Staff Picks (November 2019)
Omg, we love small press books! And these are some of our favorites. Now they can be some of your favorites too...if they aren't already. Be sure to check in every month for a new handful to add to your reading list...lists...so many lists.
All November 2019 Staff Picks 20% off
w/ CODE SPDPICKS
I read this after my cousin told me about the first scene. Two sisters, one badly scarred from burning and the other lesser scarred but still scarred, talk candidly about going to see their sick mother. Who they didn't know was alive. She's dying. From this point the play dashes off into a Cain and Abel parable with all the violence outward facing and in the service of God herself. It's bloody and cruel. Like many revenge stories the violence is an entry point into the unbearable vulnerability of intimacy relationships. It's weird and hurts to look at but you know it could happen. It did happen.
AUTOBIOGRAPHY OF A SEMIROMANTIC ANARCHIST is a great book and you should read it. Stop reading this text block and just get the book already.

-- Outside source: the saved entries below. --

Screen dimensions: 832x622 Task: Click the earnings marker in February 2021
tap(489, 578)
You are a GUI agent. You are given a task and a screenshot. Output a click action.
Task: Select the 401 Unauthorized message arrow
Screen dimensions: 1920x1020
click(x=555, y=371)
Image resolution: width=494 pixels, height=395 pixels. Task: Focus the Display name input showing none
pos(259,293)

It's absolutely gorgeous but not in that utopia way. In that way that keeps itself grounded in a hellworld our attempts to find hope in always already exists. Easily one of my favorite reads this year.
"we should not apologize / for what we are / never going to be"

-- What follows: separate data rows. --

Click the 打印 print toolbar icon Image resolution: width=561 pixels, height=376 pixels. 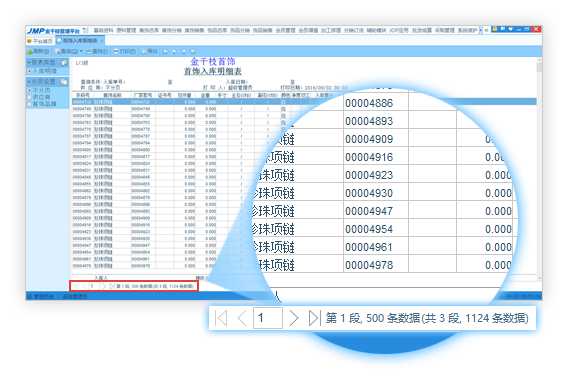(116, 52)
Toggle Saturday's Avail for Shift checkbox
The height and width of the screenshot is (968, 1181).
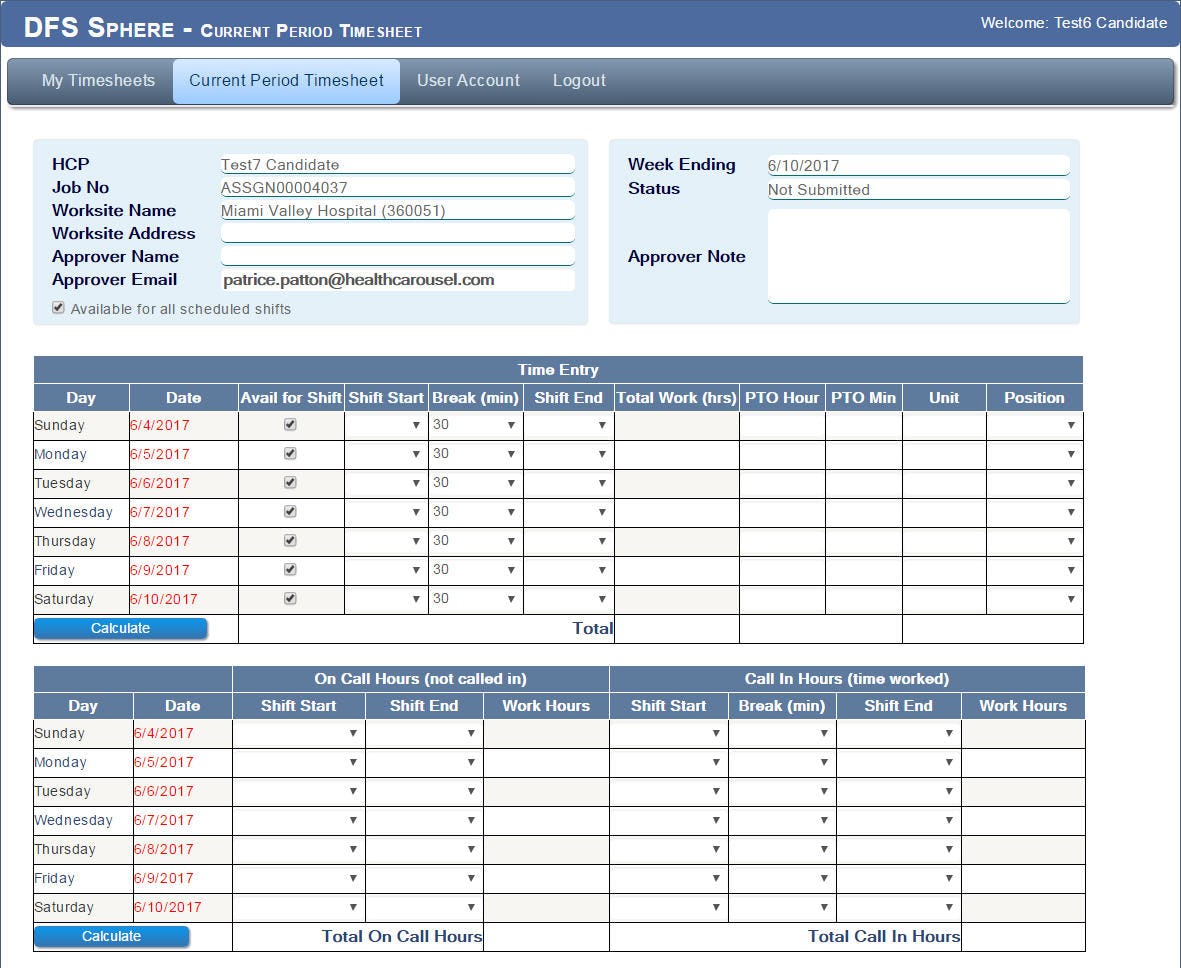point(290,599)
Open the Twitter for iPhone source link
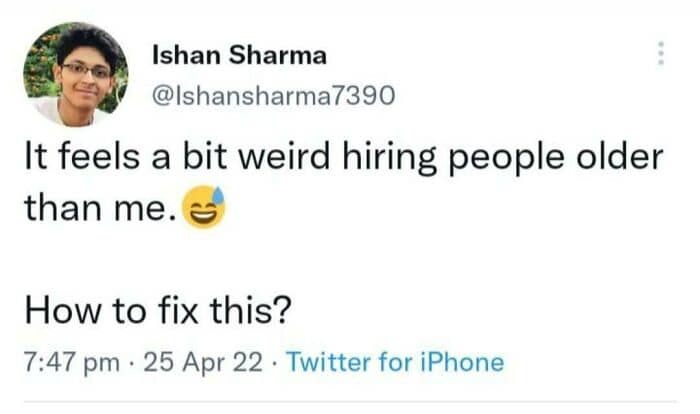The height and width of the screenshot is (414, 700). click(395, 361)
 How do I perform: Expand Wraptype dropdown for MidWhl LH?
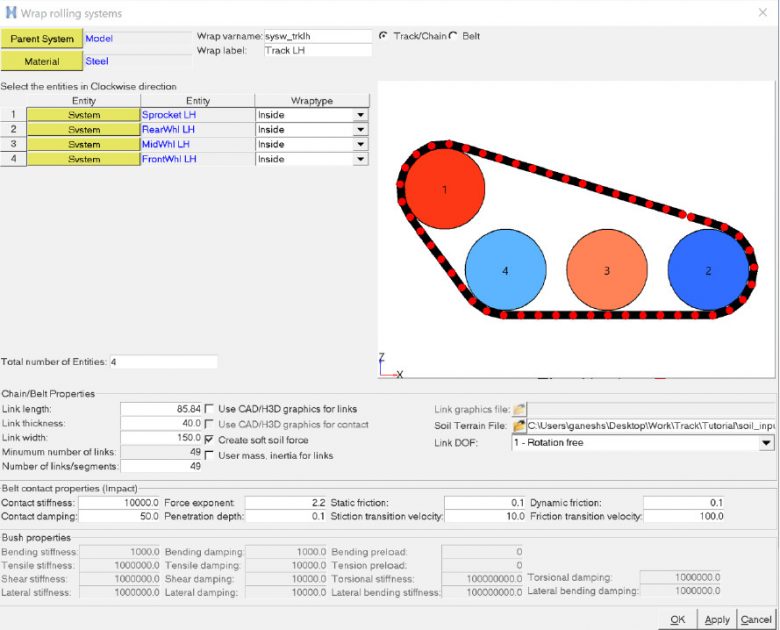point(360,144)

November is Transgender Awareness Month, and a great way to spend it is in the company of Lou Sullivan, whose existence and activism had a profound effect on the trans community. Lou educated medical professionals about trans men, and more specifically, trans gay men, helping to improve the standard of care for peers and future generations. He built a vital network of trans men, helping people like him feel less isolated. So many times Lou was told people like him didn't exist. His courage to insist otherwise validated the existence and experience of so many others and opened the door for them to say, I too exist. As the "first known FTM AIDS case ever," he educated the LGBT community and "all of the providers with whom he interacted at the AIDS Clinic about what it meant to be trans and about challenges trans people faced." And Lou served and continues to serve as a shining example of living authentically, lonely as that can be at times. Brice D. Smith's biography captures Lou's spirit and so much more. This is an excellent resource for anyone who wants to learn more about the history of the FTM trans experience. Many thanks to Lou for his work on behalf of the trans community and for recording his amazing and much-too-short life in his diaries, to Brice D. Smith for giving us this excellent biography, and to Ellis Martin, Zach Ozma, and the Nightboat Books team, who recently published We Both Laughed in Pleasure: The Selected Diaries of Lou Sullivan.